At the March meeting, four out of 10 members voted for an upward review, showing the gradual return of the hawks. Other analysts described the voting pattern as showing the rate-fixing body is gradually moving away from the sideline.

Central banks across the globe started nomalising their monetary frameworks in the last quarter of last year as inflationary pressure proved it was not transitory as initially thought.

The Federal Reserve System has increased interest rates twice this year while the second adjustment was by 50 basis points, the first time it would happen in over two decades. Central banks in Europe, Asia and Africa have long joined the fray.,

The Guardian reported recently that the MPC faced hard choices, as it battles the pressure of jumping on the bandwagon.

Cordros, in its report released yesterday, says a lot has changed in the global economy and that the recent events suggest the MPC will activate a “reactive function.”

“On the global scene, sustained inflationary pressures have prompted global central banks to march on with their hiking cycles. At the same time, the unabating war between Russia and Ukraine, combined with renewed lockdowns in China, have created cracks in the health of the global economy.

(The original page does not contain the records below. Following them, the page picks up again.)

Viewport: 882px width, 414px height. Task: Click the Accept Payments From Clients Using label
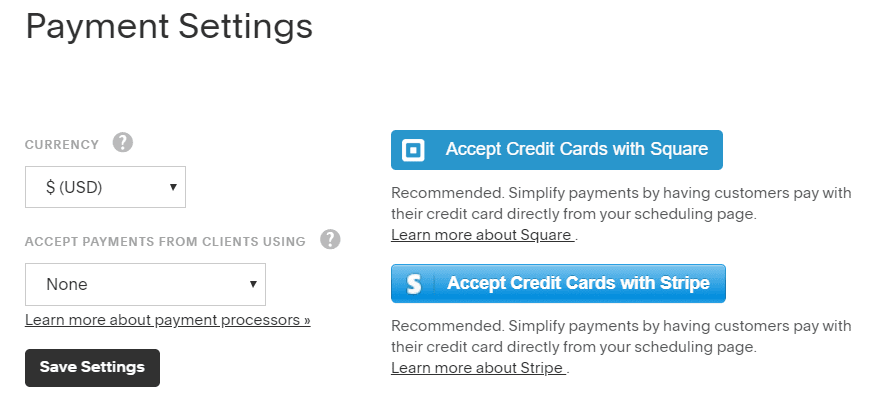165,242
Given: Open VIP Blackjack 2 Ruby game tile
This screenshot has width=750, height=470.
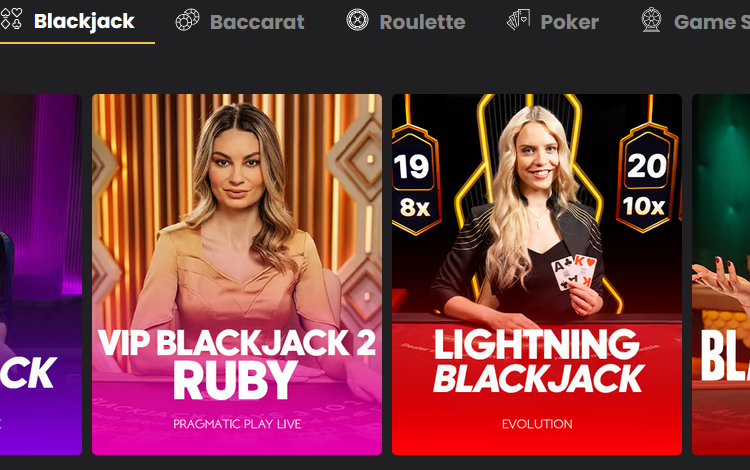Looking at the screenshot, I should coord(237,274).
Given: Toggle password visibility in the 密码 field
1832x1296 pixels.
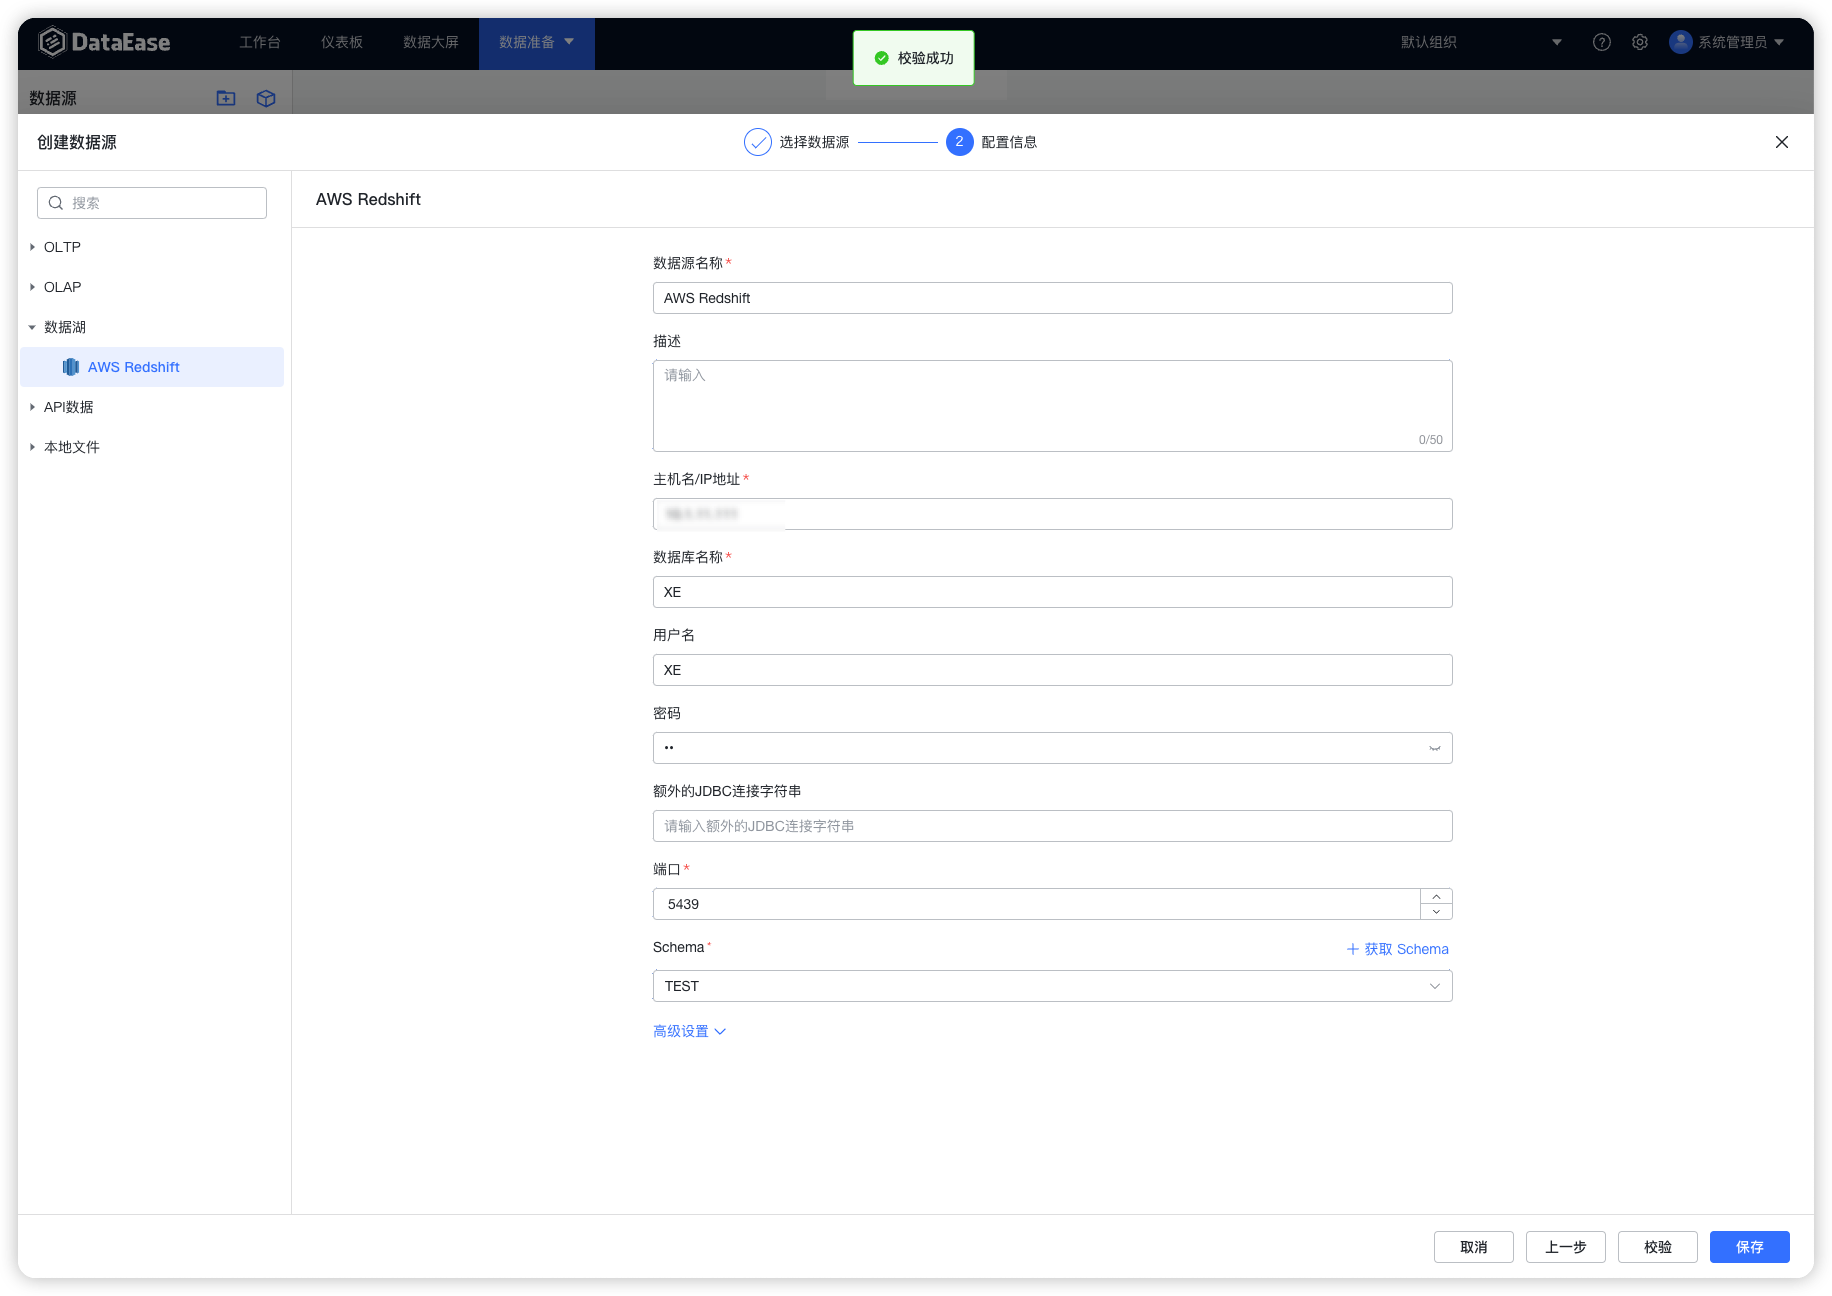Looking at the screenshot, I should coord(1434,747).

It reports: “On the domestic front, the sharp increase in headline inflation to 16.82 per cent year-on-year (Y/Y) in April – the highest since August 2021 will be a cause for concern to committee members, particularly, as the trend will continue in the coming months due to the pass-through impact of elevated global energy prices.”

Hence, it envisages that the members will “take the pedal off the throttle in supporting economic recovery and switch to a hawkish monetary policy stance to anchor inflation expectations” to stabilise the external sector.

It, however, views that the committee could consider the implications of a rate hike on the domestic interest rate environment and be tempted to push back a rate hike until the July meeting.

“All in, we think the committee would retain the MPR at 11.5 per cent alongside other monetary policy parameters. However, we do not rule out the possibility of a 50bps hike in the MPR given the hawkish rendition among global central banks and the indirect impact of the Russia/Ukraine crisis on domestic inflationary pressures,” it concludes.